### [What to work on]
Quote the stretch of the Wanted Dead or Alive exhibition text from "Los Angeles based" through "and social commitments.".

### [Source passage]

————————

Winslow Garage


                                    Natalia Edenmont

Wanted Dead or Alive
Curated by Per Hüttner for LA International
with work by Carlee Fernandez, Natalia Edenmont, and Ivan Fayard

It is often said that the one thing that we know with certainty is that we are going to die. Understanding and acknowledging death is one of the greatest challenges facing each human being. Animals have often been used as metaphors in folklore to address issues that are taboo or difficult to talk about. There are many fables full of cruelty, humour and a directness that is rarely seen in stories depicting human interaction.

Wanted Dead or Alive brings together three culturally diverse artists that use animals in different ways to reveal and address issues that boil with controversy. They all use new technologies or appropriate contemporary phenomena to cast new light on life and death.

Nathalia Edenmont’s photographic portraits of animals are seducing and majestically beautiful. On closer inspection we become aware that we are staring death in the eye and that it stares back at us. Edenmont was brought up in the former Soviet Union and is since 12 yeas living in Sweden. Her images are metaphors of the hypocrisy of the authoritarian society she was surrounded by in her childhood and the lack of acceptance for the foreign in contemporary Swedish society.

In his “Usurpers Series” French artist Ivan Fayard makes paintings that copy stills from classic Disney movies. In each image Fayard changes a detail, which transposes the fairytale into brute realism incorporating sexuality, vengeance and scatological references. On the one hand Fayard brings back the directness of the Brother’s Grimm stories that Disney moulded his narratives on, where death is real and painful. On the other hand he takes out the inherent anachronism and throws Disney right back into the contemporary.

Los Angeles based artist Carlee Fernandez makes sculptures from dead animals and re-styles them into fashion objects, like bags and functional objects like stepladders or laundry baskets. The objects reveal both how blind we have come to the consumer products around us, but also how far away from the abattoirs that produce the food that we eat.

With the rise of modern medicine and science, death has been removed from the everyday experience. It has moved into the long corridors of enormous hospitals and contested by cryogenics. The meat we buy at Ralph’s or the leather of our Prada shoes no longer come from real animals. They are simply commodities that bring us a moment of distraction from the real stress mortgage payments and social commitments.

Wanted Dead or Alive brings back these discussions and show artists who do not shy away from impertinent questions that titillate and allure.

————————

### [Supplied material]
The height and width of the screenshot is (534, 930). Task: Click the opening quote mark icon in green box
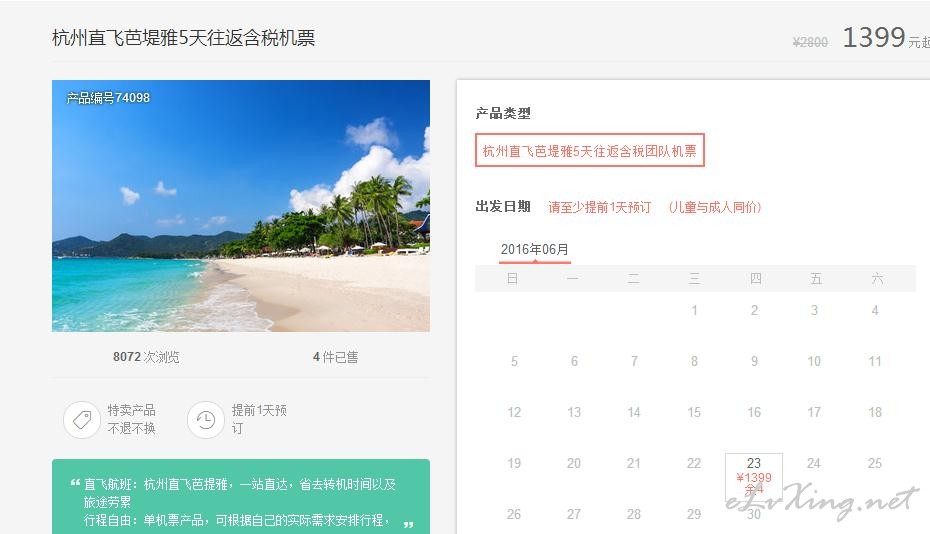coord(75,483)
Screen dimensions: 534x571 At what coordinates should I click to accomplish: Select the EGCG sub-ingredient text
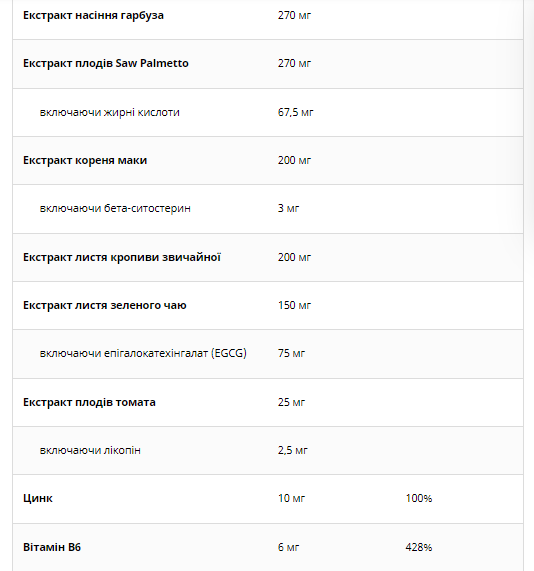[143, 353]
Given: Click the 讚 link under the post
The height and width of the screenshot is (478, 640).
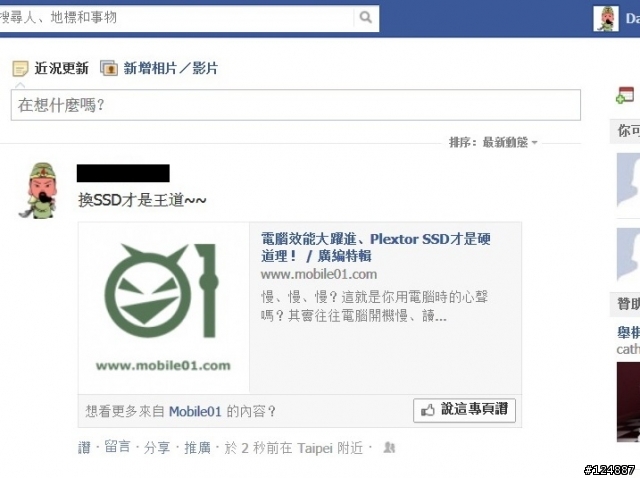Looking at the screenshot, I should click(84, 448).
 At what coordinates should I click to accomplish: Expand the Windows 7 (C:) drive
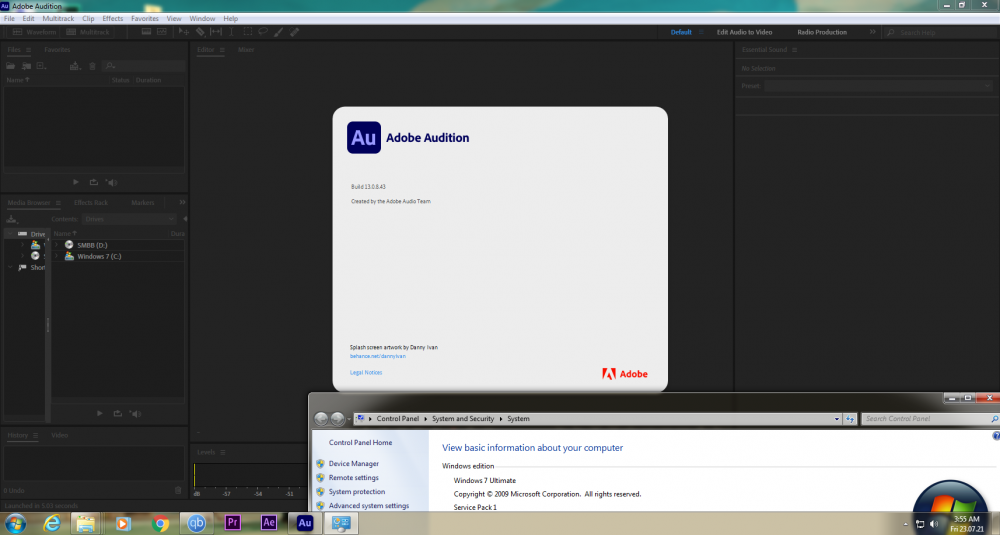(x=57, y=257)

————————

### [Response to this task]
Los Angeles based artist Carlee Fernandez makes sculptures from dead animals and re-styles them into fashion objects, like bags and functional objects like stepladders or laundry baskets. The objects reveal both how blind we have come to the consumer products around us, but also how far away from the abattoirs that produce the food that we eat.

With the rise of modern medicine and science, death has been removed from the everyday experience. It has moved into the long corridors of enormous hospitals and contested by cryogenics. The meat we buy at Ralph’s or the leather of our Prada shoes no longer come from real animals. They are simply commodities that bring us a moment of distraction from the real stress mortgage payments and social commitments.